**WHAT IS EXPECTED:** Only the lines from the one with "Choose Import contacts from the menu" through the last line of the records below belong in your answer, reproduced exactly and with the pictures left out.

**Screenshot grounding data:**

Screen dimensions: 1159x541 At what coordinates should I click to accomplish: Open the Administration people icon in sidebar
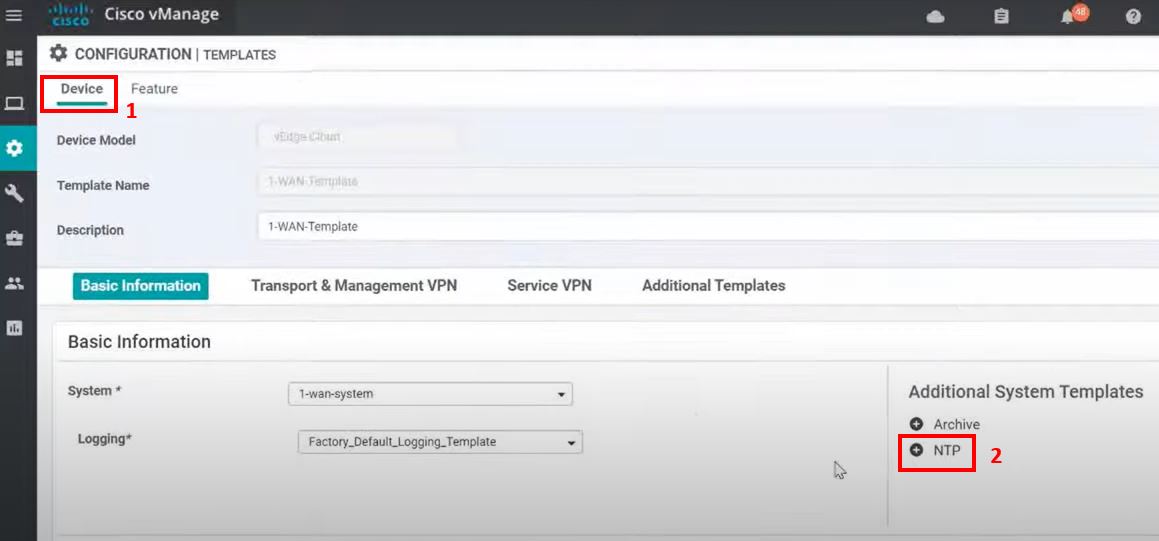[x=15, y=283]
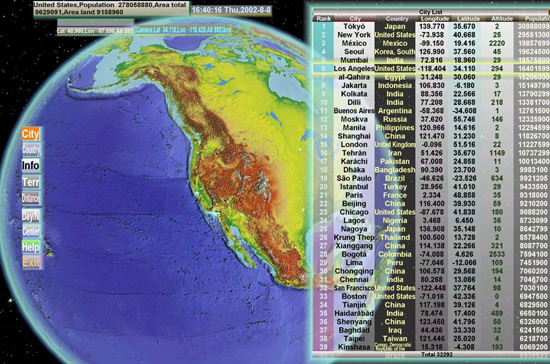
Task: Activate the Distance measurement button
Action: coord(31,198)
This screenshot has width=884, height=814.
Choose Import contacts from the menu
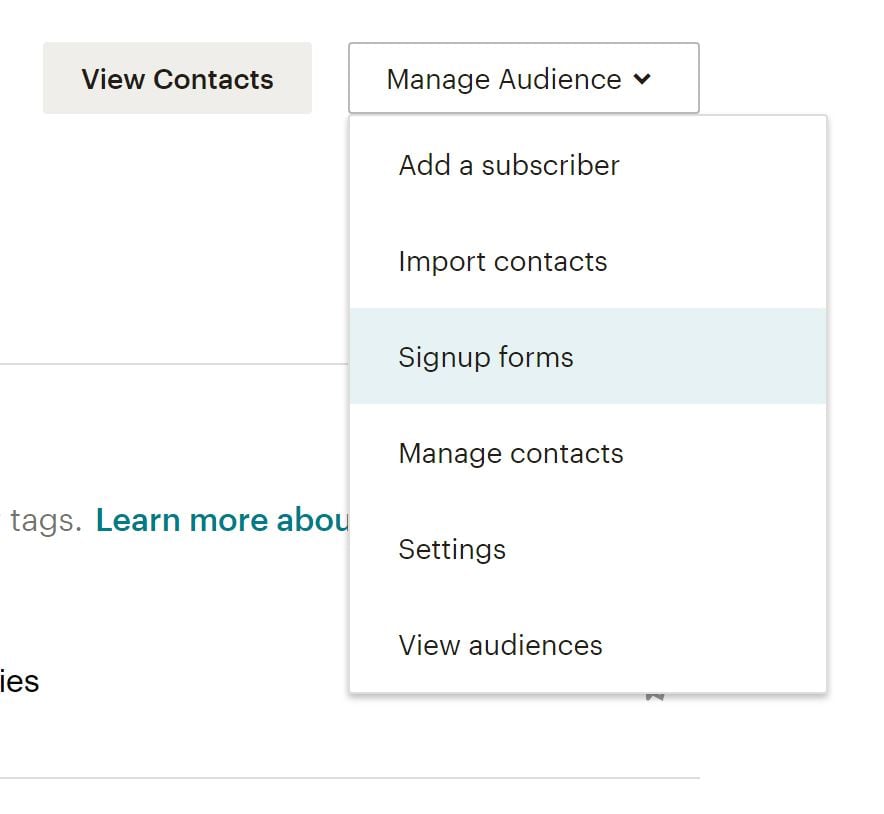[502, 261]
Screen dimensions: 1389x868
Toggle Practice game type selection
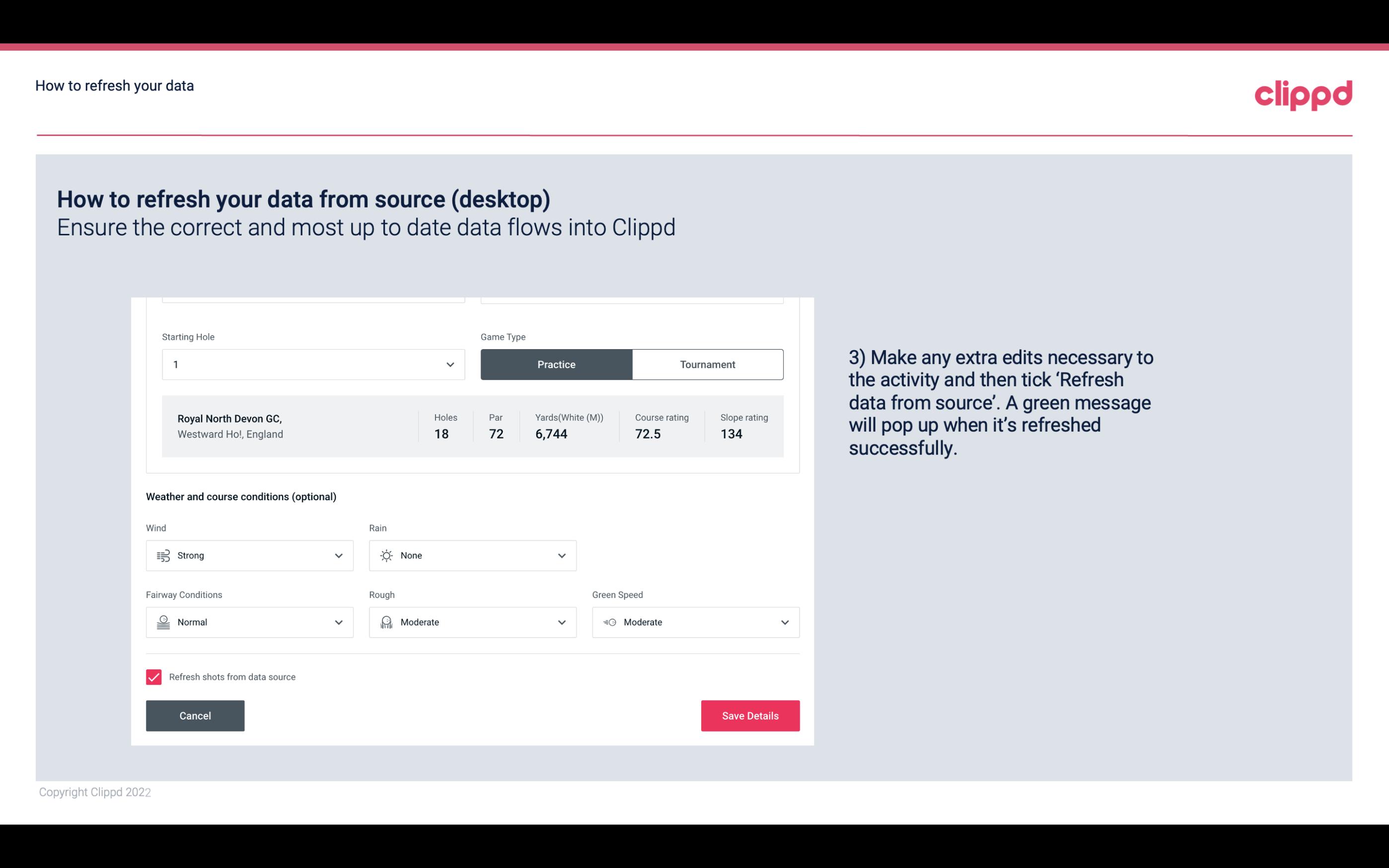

**COMPLETED EXERCISE:**
Choose Import contacts from the menu
[502, 261]
Screen dimensions: 1389x868
Toggle Practice game type selection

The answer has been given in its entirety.